__What is required__
Your copy should hold only the lines from the one holding "Given: Toggle completed" through the last line of the records below, both included, each exact and with no pictures.

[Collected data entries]
Start of Block

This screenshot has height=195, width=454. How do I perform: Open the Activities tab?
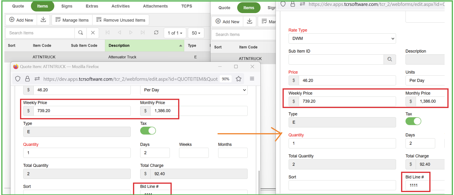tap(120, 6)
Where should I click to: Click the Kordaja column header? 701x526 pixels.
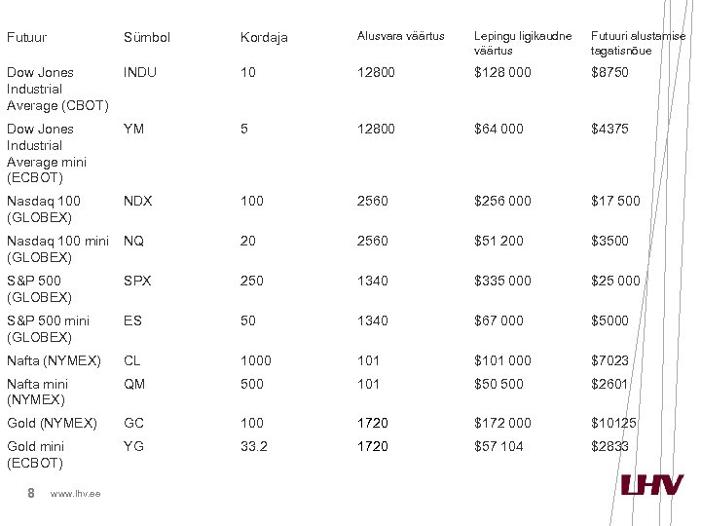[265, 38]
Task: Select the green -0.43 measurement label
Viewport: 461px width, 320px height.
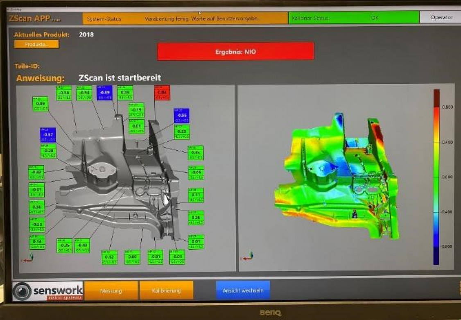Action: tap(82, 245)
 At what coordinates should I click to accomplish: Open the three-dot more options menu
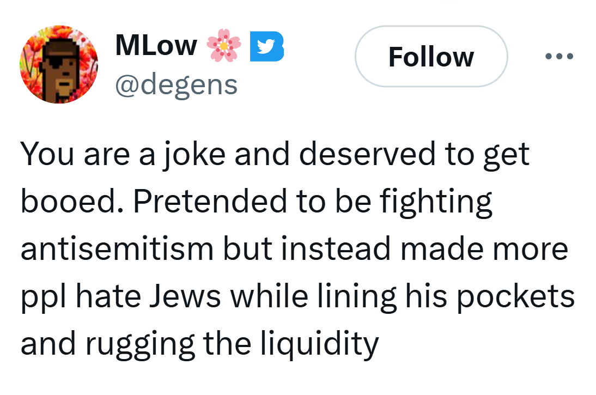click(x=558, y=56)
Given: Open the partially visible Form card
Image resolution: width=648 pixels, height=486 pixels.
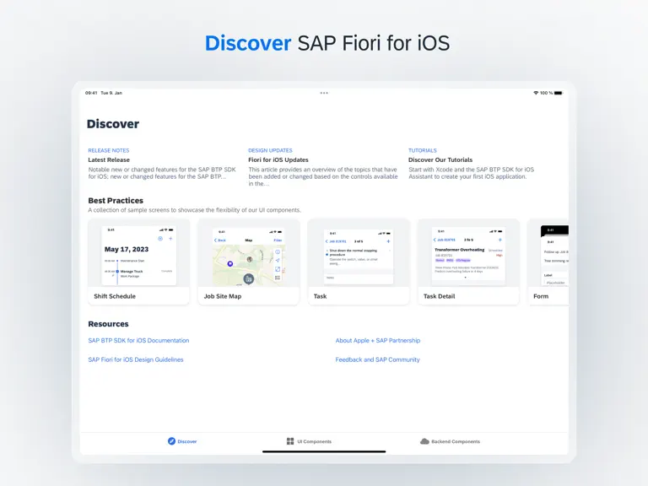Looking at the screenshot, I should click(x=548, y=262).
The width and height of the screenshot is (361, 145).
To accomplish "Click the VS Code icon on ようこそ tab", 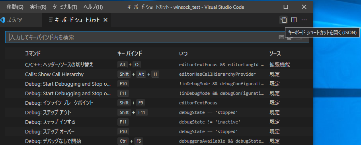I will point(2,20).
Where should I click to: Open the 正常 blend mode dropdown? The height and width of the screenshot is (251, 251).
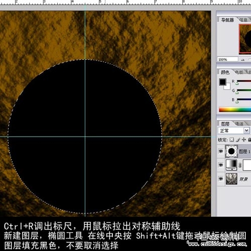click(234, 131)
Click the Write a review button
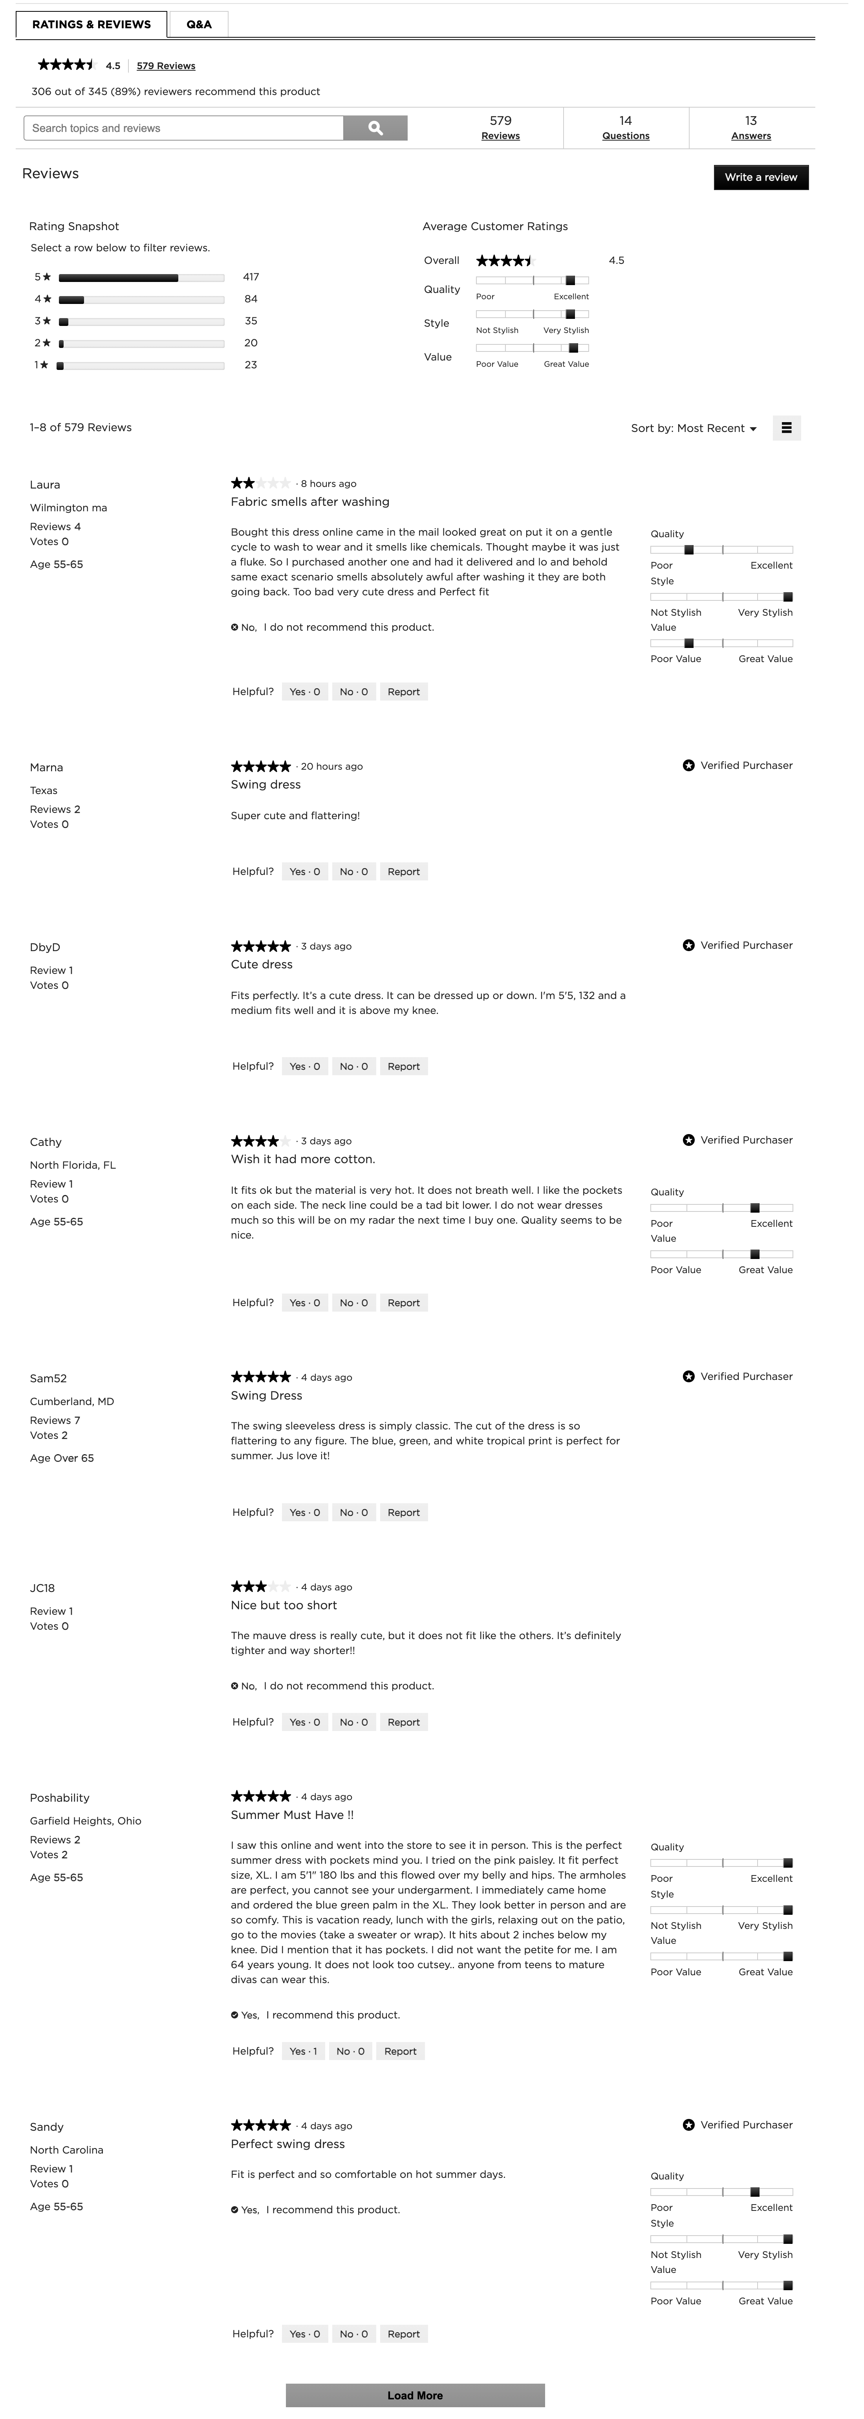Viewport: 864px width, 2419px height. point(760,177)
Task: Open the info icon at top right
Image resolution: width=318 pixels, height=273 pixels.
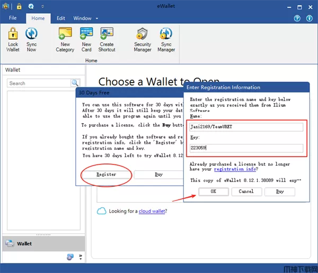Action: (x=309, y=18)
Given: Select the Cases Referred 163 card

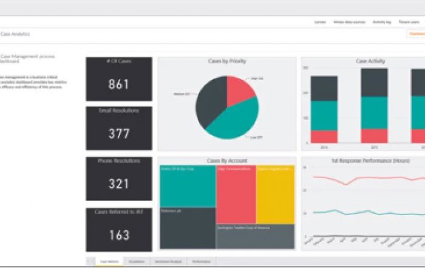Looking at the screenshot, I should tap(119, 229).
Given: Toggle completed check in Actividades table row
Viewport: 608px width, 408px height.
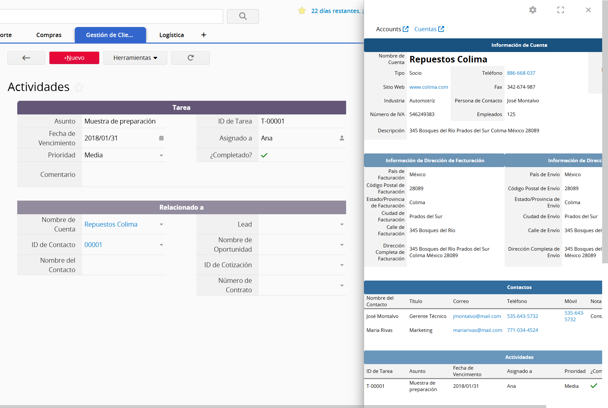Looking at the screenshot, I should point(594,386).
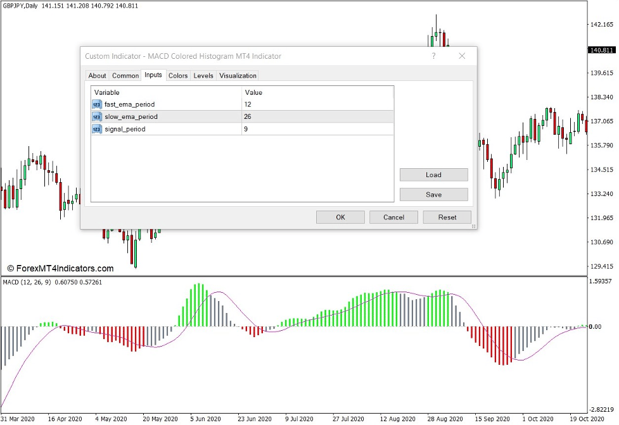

End of Block

__Result__
Given: Toggle completed check in Actividades table row
Viewport: 608px width, 408px height.
Looking at the screenshot, I should point(594,386).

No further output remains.